__Task material__
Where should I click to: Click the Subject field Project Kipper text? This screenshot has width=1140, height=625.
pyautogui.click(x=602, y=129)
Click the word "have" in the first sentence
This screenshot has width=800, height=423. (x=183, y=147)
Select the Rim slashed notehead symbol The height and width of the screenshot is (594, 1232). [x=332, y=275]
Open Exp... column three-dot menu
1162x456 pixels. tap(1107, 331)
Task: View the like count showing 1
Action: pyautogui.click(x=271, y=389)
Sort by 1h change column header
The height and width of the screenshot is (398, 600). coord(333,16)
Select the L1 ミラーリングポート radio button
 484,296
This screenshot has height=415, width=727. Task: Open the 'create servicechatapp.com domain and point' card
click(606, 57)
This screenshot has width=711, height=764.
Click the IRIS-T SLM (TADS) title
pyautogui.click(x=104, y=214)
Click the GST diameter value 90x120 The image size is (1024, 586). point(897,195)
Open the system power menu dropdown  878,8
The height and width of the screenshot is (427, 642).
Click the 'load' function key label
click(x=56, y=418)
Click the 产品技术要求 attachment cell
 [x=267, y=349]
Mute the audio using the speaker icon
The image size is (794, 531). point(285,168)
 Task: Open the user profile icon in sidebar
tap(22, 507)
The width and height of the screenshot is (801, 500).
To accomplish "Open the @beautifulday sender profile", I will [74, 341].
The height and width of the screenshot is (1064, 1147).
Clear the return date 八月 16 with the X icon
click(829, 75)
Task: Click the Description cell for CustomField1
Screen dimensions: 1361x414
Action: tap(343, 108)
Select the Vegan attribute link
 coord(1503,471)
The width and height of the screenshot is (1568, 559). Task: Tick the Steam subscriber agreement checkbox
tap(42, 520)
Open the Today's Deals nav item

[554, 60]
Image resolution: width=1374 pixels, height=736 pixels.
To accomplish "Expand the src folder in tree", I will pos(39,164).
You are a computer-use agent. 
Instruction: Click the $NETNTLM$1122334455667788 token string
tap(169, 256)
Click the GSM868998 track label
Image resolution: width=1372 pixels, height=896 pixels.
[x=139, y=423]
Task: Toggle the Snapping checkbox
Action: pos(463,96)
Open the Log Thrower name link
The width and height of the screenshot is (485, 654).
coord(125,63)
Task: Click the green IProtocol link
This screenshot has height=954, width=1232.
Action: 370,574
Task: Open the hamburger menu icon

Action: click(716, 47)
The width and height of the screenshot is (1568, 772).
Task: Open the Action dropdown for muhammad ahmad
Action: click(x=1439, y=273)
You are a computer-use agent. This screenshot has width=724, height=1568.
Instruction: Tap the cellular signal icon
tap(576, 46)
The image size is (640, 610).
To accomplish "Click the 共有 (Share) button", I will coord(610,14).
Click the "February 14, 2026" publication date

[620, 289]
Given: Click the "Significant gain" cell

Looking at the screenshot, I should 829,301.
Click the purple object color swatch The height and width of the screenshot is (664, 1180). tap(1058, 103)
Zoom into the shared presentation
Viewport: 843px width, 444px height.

__Task description__
Print the full listing verbatim. Leave nothing out.

__The answer__
Where should I click to: Click the Subject field Project Kipper text? This screenshot has width=1140, height=625.
pyautogui.click(x=602, y=129)
Click the word "have" in the first sentence
This screenshot has width=800, height=423. (x=183, y=147)
Select the Rim slashed notehead symbol The height and width of the screenshot is (594, 1232). [x=332, y=275]
Open Exp... column three-dot menu
1162x456 pixels. tap(1107, 331)
Task: View the like count showing 1
Action: pyautogui.click(x=271, y=389)
Sort by 1h change column header
The height and width of the screenshot is (398, 600). coord(333,16)
Select the L1 ミラーリングポート radio button
 484,296
This screenshot has height=415, width=727. Task: Open the 'create servicechatapp.com domain and point' card
click(606, 57)
This screenshot has width=711, height=764.
Click the IRIS-T SLM (TADS) title
pyautogui.click(x=104, y=214)
Click the GST diameter value 90x120 The image size is (1024, 586). point(897,195)
Open the system power menu dropdown  878,8
The height and width of the screenshot is (427, 642).
Click the 'load' function key label
click(x=56, y=418)
Click the 产品技术要求 attachment cell
 [x=267, y=349]
Mute the audio using the speaker icon
The image size is (794, 531). point(285,168)
 Task: Open the user profile icon in sidebar
tap(22, 507)
The width and height of the screenshot is (801, 500).
To accomplish "Open the @beautifulday sender profile", I will [74, 341].
The height and width of the screenshot is (1064, 1147).
Clear the return date 八月 16 with the X icon
click(829, 75)
Task: Click the Description cell for CustomField1
Screen dimensions: 1361x414
Action: tap(343, 108)
Select the Vegan attribute link
 coord(1503,471)
The width and height of the screenshot is (1568, 559). Task: Tick the Steam subscriber agreement checkbox
tap(42, 520)
Open the Today's Deals nav item

[554, 60]
Image resolution: width=1374 pixels, height=736 pixels.
To accomplish "Expand the src folder in tree", I will pos(39,164).
You are a computer-use agent. 
Instruction: Click the $NETNTLM$1122334455667788 token string
tap(169, 256)
Click the GSM868998 track label
Image resolution: width=1372 pixels, height=896 pixels.
[x=139, y=423]
Task: Toggle the Snapping checkbox
Action: pos(463,96)
Open the Log Thrower name link
The width and height of the screenshot is (485, 654).
coord(125,63)
Task: Click the green IProtocol link
This screenshot has height=954, width=1232.
Action: 370,574
Task: Open the hamburger menu icon

Action: click(716, 47)
The width and height of the screenshot is (1568, 772).
Task: Open the Action dropdown for muhammad ahmad
Action: click(x=1439, y=273)
You are a computer-use agent. This screenshot has width=724, height=1568.
Instruction: Tap the cellular signal icon
tap(576, 46)
The image size is (640, 610).
To accomplish "Click the 共有 (Share) button", I will coord(610,14).
Click the "February 14, 2026" publication date

[620, 289]
Given: Click the "Significant gain" cell

Looking at the screenshot, I should 829,301.
Click the purple object color swatch The height and width of the screenshot is (664, 1180). tap(1058, 103)
Zoom into the shared presentation
Viewport: 843px width, 444px height.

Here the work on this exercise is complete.